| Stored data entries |
====================

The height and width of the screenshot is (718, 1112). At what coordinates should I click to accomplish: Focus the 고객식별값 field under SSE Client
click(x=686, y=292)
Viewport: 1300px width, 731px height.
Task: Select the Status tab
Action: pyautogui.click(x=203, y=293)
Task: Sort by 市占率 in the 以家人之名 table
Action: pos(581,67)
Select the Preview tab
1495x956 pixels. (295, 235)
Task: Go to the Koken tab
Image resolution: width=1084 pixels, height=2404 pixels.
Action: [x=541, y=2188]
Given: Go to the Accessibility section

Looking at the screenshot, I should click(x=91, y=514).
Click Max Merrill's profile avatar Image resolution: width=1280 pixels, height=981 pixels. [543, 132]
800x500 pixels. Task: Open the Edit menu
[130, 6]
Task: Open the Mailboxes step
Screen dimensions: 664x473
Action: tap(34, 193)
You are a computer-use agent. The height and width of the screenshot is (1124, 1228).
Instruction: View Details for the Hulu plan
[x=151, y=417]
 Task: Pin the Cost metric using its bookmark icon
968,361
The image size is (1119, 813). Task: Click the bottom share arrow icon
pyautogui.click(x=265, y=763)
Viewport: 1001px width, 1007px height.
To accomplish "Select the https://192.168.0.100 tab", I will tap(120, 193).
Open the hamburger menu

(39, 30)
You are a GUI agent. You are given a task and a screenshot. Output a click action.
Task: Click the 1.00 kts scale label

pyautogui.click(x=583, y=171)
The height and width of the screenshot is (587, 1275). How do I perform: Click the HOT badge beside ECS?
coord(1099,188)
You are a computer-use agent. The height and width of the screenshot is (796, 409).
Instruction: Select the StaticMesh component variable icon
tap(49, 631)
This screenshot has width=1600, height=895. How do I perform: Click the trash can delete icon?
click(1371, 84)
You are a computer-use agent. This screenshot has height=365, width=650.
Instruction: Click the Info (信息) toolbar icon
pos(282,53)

====================

| Problem to solve |
Restate word for word the lines above, beginning with the one that contains "This screenshot has width=1600, height=895." and ending with the last line.

| Answer for the task |
This screenshot has width=1600, height=895. How do I perform: Click the trash can delete icon?
click(1371, 84)
You are a computer-use agent. This screenshot has height=365, width=650.
Instruction: Click the Info (信息) toolbar icon
pos(282,53)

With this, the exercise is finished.